First are the little reasons. Intercollegiate sport provides students, faculty, and the community a common sense of identity. It affords an opportunity for people who might never commingle – say, the chemistry professor who heads a department, and the guy who runs the sandwich shop near campus – to meet and share a common interest.
Intercollegiate sport also helps knit together diverse communities and regions of America into a composite whole. When athletes and fans from the University of California at Berkeley, for example, journey to Tucson, Arizona, to play a basketball game, it reinforces the awareness that Americans share values, culture, and common interests.

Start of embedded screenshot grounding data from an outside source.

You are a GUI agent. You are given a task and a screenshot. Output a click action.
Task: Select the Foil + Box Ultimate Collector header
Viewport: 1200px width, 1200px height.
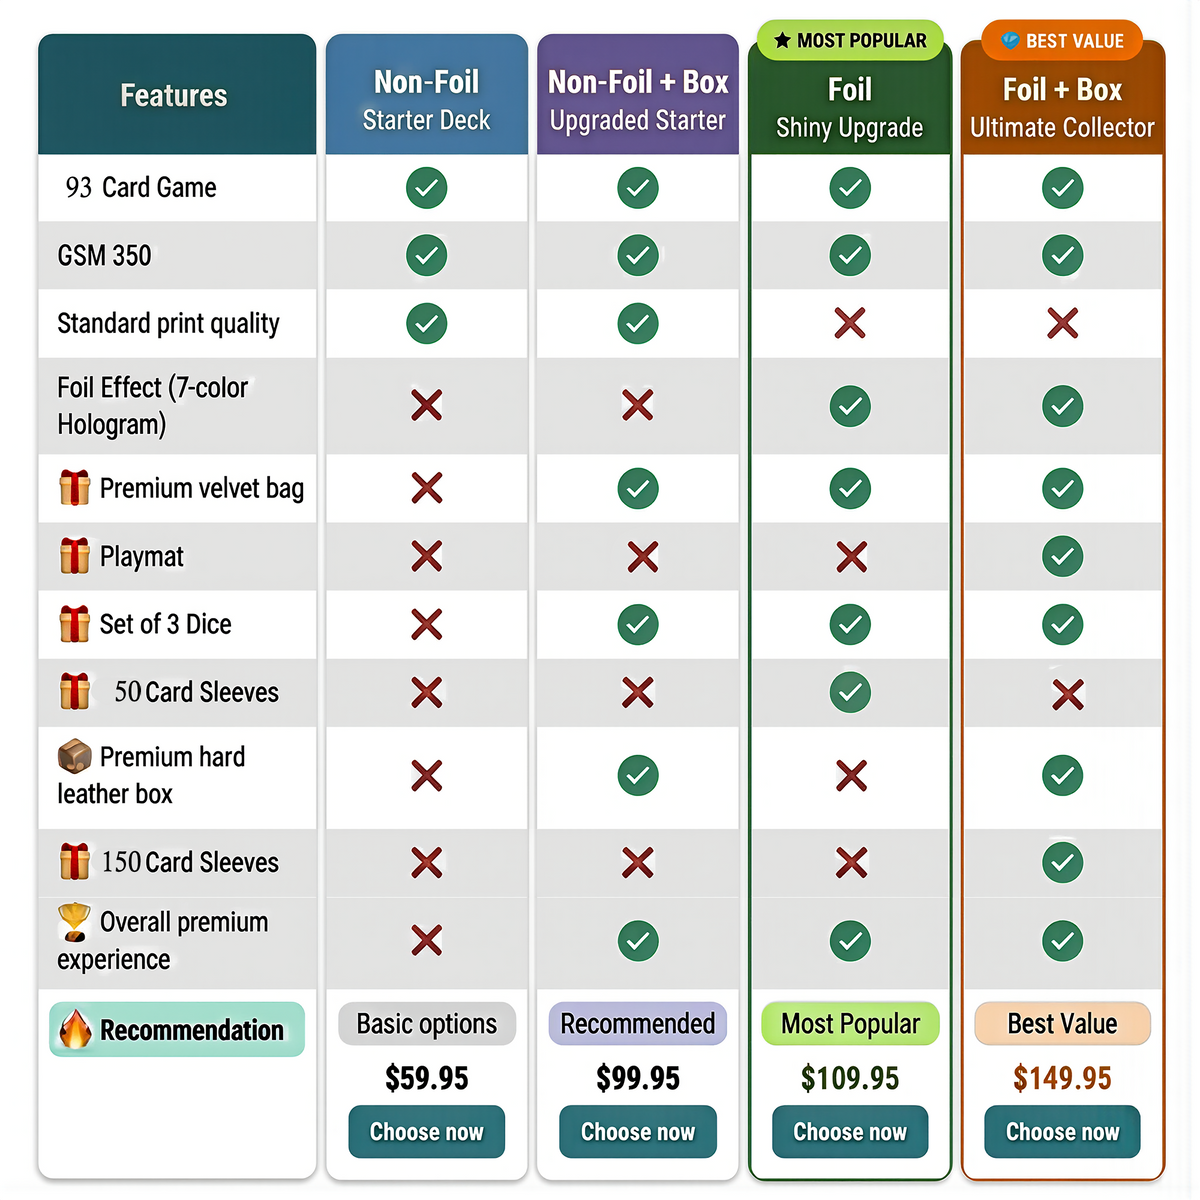click(x=1062, y=106)
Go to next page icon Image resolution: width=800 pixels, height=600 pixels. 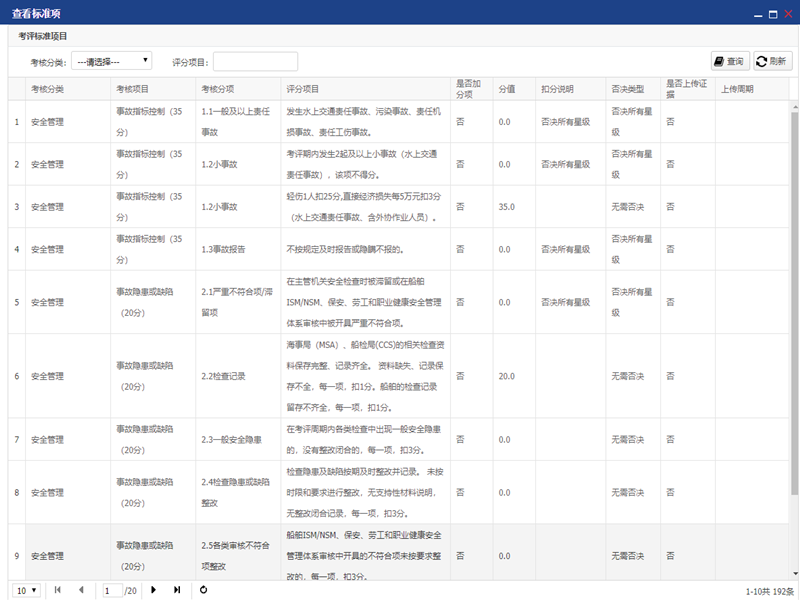(154, 590)
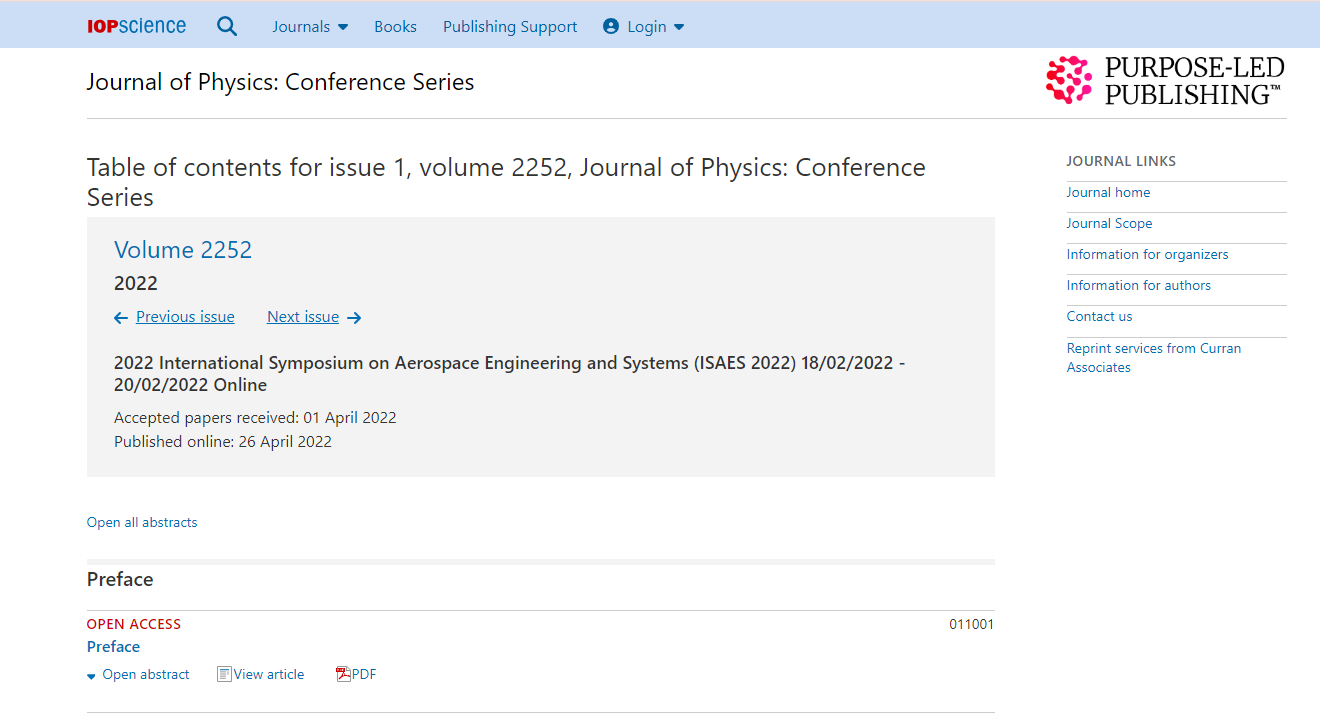Click the Login user account icon
Screen dimensions: 1320x715
611,27
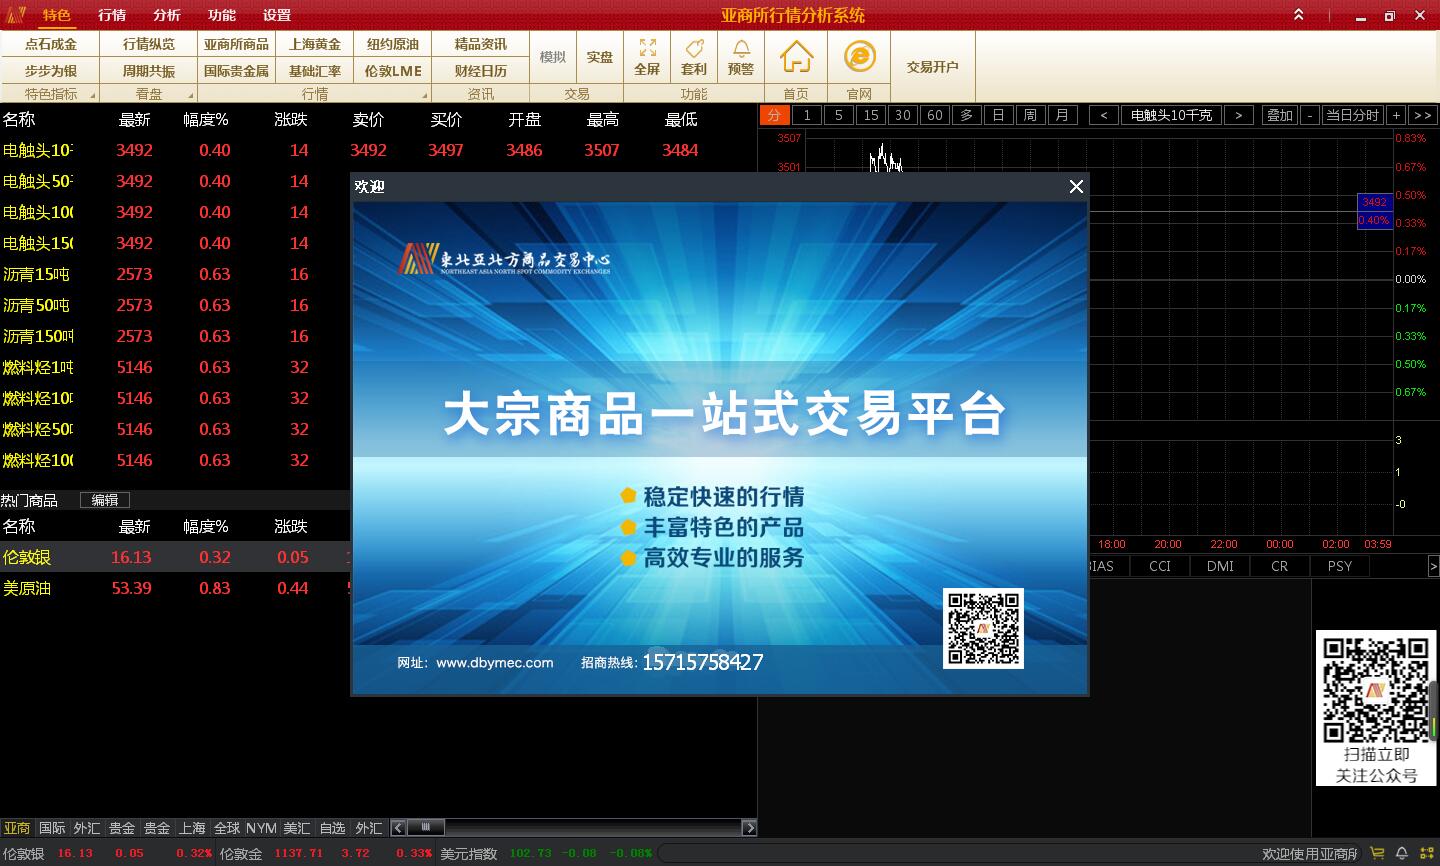Click the 编辑 button beside 热门商品
Image resolution: width=1440 pixels, height=866 pixels.
pos(105,500)
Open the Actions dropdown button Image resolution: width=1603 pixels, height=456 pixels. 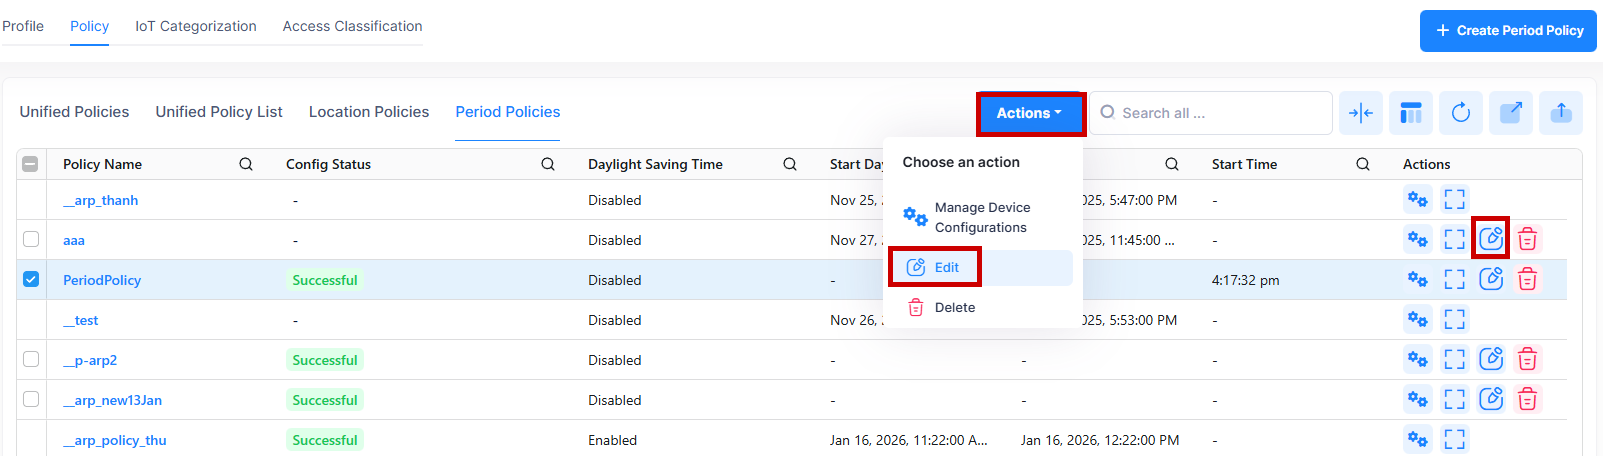[1029, 113]

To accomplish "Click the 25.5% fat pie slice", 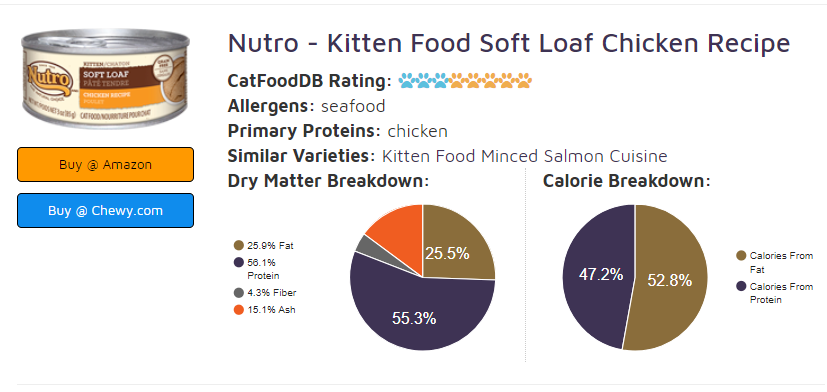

A school's sports programs help establish public awareness of the institution, which can be important to graduates. I'd bet not many people have heard of Oberlin College in Ohio. But I'll bet everybody has heard of The Ohio State University.
Say your resume lists a B.A. in English Literature from Oberlin. It's hard to top that – if the employer is familiar with Oberlin. But the resume that lists The Ohio State University establishes instant credibility because most everyone has heard of it. See the difference? (Oberlin does have an athletics program, and they do play Division III football.)
Want another example? What if that resume lists a degree from Appalachian State College in North Carolina? Until a couple of years ago, that might not have been an attention-getter. But a single football game in 2008 makes it one today.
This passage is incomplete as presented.